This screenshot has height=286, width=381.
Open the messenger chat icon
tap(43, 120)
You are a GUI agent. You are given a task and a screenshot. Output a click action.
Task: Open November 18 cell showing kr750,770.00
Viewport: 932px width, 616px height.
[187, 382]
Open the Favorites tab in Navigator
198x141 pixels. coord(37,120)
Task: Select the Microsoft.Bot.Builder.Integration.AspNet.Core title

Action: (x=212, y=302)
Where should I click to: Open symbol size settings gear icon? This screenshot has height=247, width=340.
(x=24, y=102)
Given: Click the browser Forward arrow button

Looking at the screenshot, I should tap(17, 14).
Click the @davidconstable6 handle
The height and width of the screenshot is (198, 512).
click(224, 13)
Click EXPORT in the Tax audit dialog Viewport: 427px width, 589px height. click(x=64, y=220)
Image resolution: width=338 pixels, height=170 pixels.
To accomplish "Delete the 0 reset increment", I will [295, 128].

==

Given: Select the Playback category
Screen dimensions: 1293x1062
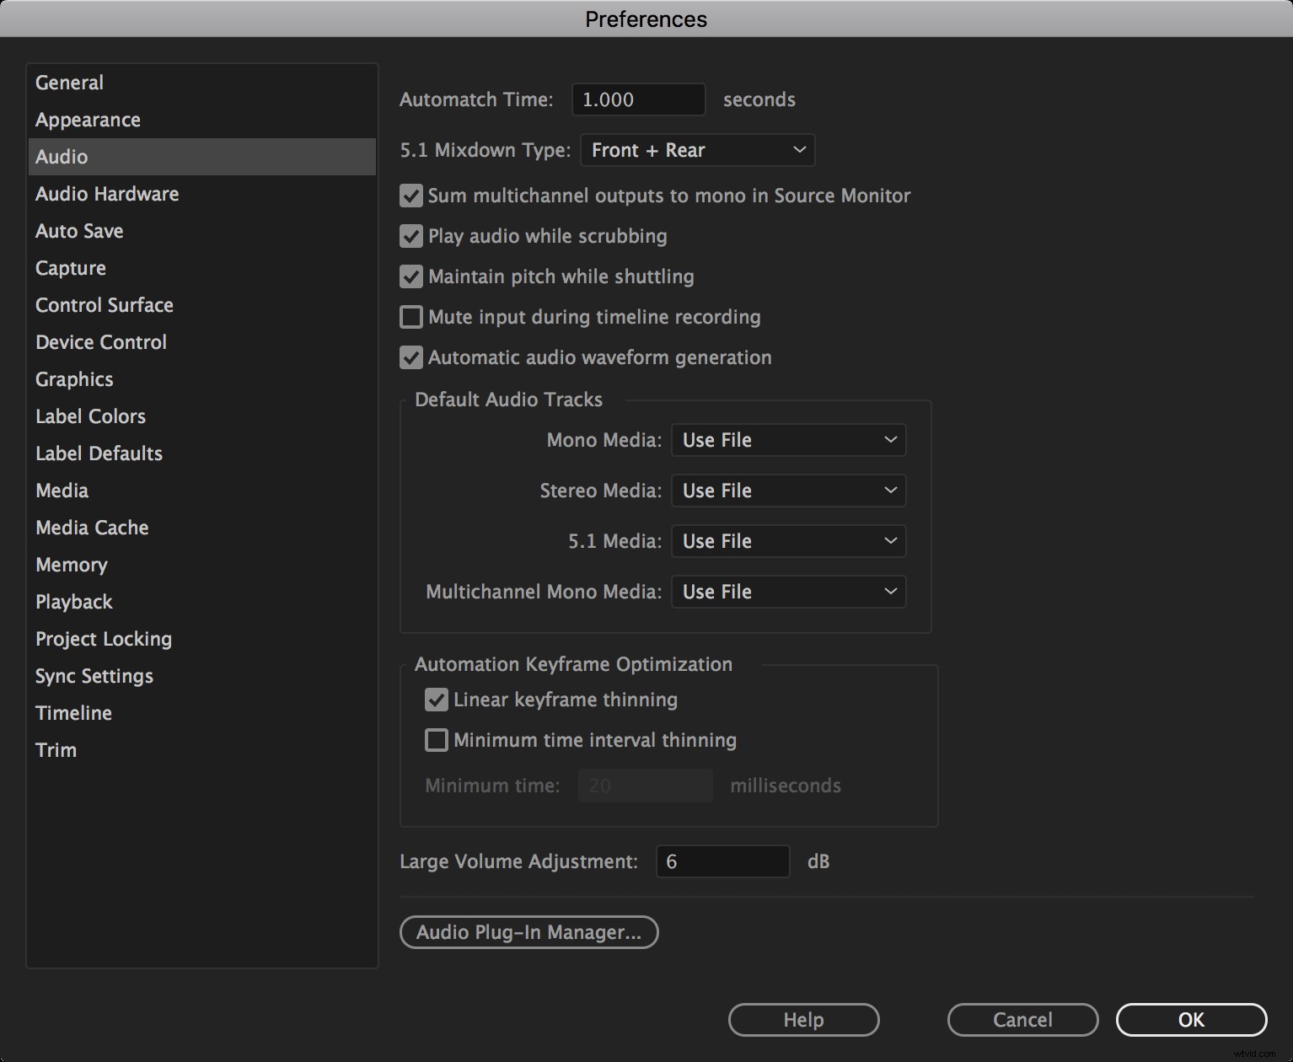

==

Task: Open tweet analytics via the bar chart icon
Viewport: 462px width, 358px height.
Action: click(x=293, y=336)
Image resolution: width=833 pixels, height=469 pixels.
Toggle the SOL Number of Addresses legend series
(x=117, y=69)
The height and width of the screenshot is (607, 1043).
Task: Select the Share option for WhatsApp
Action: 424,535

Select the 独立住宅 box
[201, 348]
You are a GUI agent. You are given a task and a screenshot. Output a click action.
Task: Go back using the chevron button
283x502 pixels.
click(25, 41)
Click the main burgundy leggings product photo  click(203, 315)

### PROBLEM STATEMENT
Of the entries above, repeat exactly the lines between the line with "Select the 独立住宅 box" and the line with "Click the main", inclusive, and no others.

### TASK RESULT
Select the 独立住宅 box
[201, 348]
You are a GUI agent. You are given a task and a screenshot. Output a click action.
Task: Go back using the chevron button
283x502 pixels.
click(25, 41)
Click the main burgundy leggings product photo  click(203, 315)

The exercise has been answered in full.